--- BEGIN Document ---
Wide view of a Coyote Valley with bright green fields and Diablo Range in the distance under a blue sky with white fluffy clouds


Preserving Our Heritage in the Valley of Heart’s Delight 

Up to the mid-1900s, the Santa Clara Valley was one of the most productive farming regions in the entire nation. Once known as the "Valley of Heart's Delight," Santa Clara Valley's rich agricultural heritage included the production of cherries, apricots, and prunes that were shipped all over the country - meeting about a third of the nation's agricultural demands.

Since the 1950s, urban development and sprawl have claimed many of the Valley's orchards and fields, but today there are still local growers and ranches producing fruits, vegetables, livestock products, as well as nursery crops, wine grapes, seed crops, forage crops, and timber.

Agriculture in Santa Clara County faces many challenges, including changes in the economics of ranching, skyrocketing land values, and development pressures. Farmers and ranchers also face obstacles such as changing regulations, various permit regulations, an aging farming population, and marginal profitability also contribute to the struggling agricultural infrastructure. 

Unique to California, an increase in traditionally low water rates and the number of small, disconnected agricultural parcels pose additional challenges to the County's working lands.
--- END Document ---
--- BEGIN Recorded information ---
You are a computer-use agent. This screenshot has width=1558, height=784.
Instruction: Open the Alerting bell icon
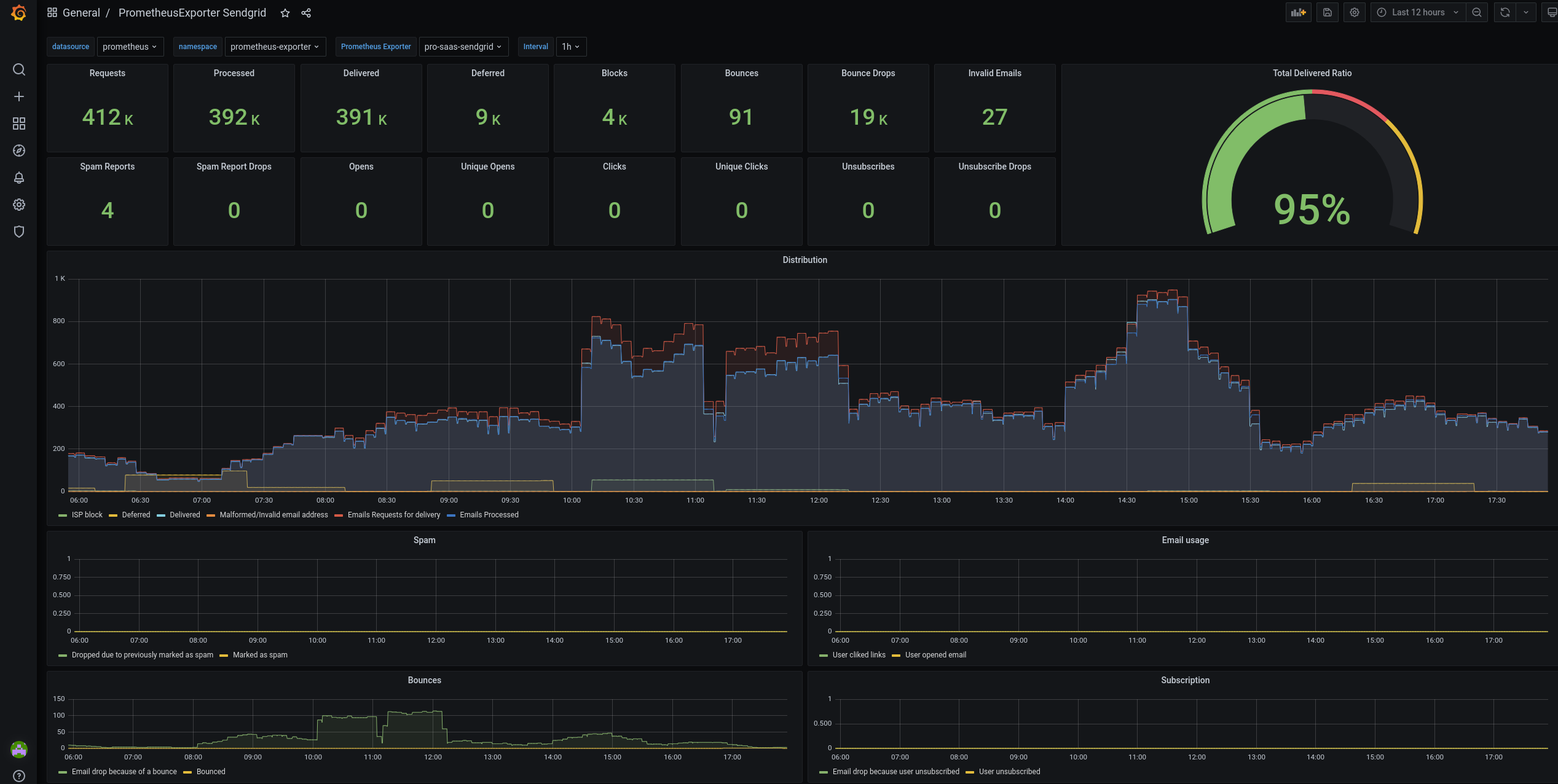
--- END Recorded information ---
Set of tasks:
1/ In the text on Santa Clara Valley farming, which three crops were shipped all over the country?
2/ Extend the piece on Santa Clara Valley agriculture, picking up after its final sentence.

Answers to the problems:
1/ Cherries, apricots, and prunes.

2/
The Open Space Authority plays a lead role in identifying and preserving the region’s most important farmland and rangeland. In collaboration with farmers and ranchers, agricultural organizations, natural resource agencies, and local, regional, and state initiatives, the Authority is identifying ways to support the environmental and economic success of the Valley’s agriculture.  

Our efforts to help protect the most important remaining farmlands and rangelands focus on where production currently occurs and where it can be most sustainable in the long-term. Partners such as Sustainable Agriculture Education (SAGE) released Food Works, a report that focuses on building up local food systems, and the infrastructure necessary to support it, in order to improve our region's economy, community health, livability, and the environment. 


The total value of agriculture in Santa Clara County is close to half a billion dollars and provides almost 5,000 farming-related jobs (Scheer 2014). But as  one of the fastest-growing counties in the region, this places pressure on the region’s agricultural lands. Over the last 20 years, farmland in the county has declined by 45% and fertile lands remain at risk for urban development (California Farmland Conservancy website 2014).  

Of the remaining 27,000 acres of farmland, roughly half is considered at risk of development over the next 30 years (Greenbelt Alliance 2012). In 2012, agriculture from the Santa Clara County had a direct gross value of nearly $261 million, an increase of 5% from 2011 (Santa Clara County 2012) and provided nearly 5,000 on-farm and related agricultural sector jobs (Scheer 2014). The region’s rangelands generated over $6 million for the local economy in 2012 through livestock grazing, also contributing to our region’s quality of life. 

The Authority is currently participating in the implementation of the Santa Clara Valley Agricultural Plan, which aims to protect agricultural lands in order to reduce greenhouse gas emissions.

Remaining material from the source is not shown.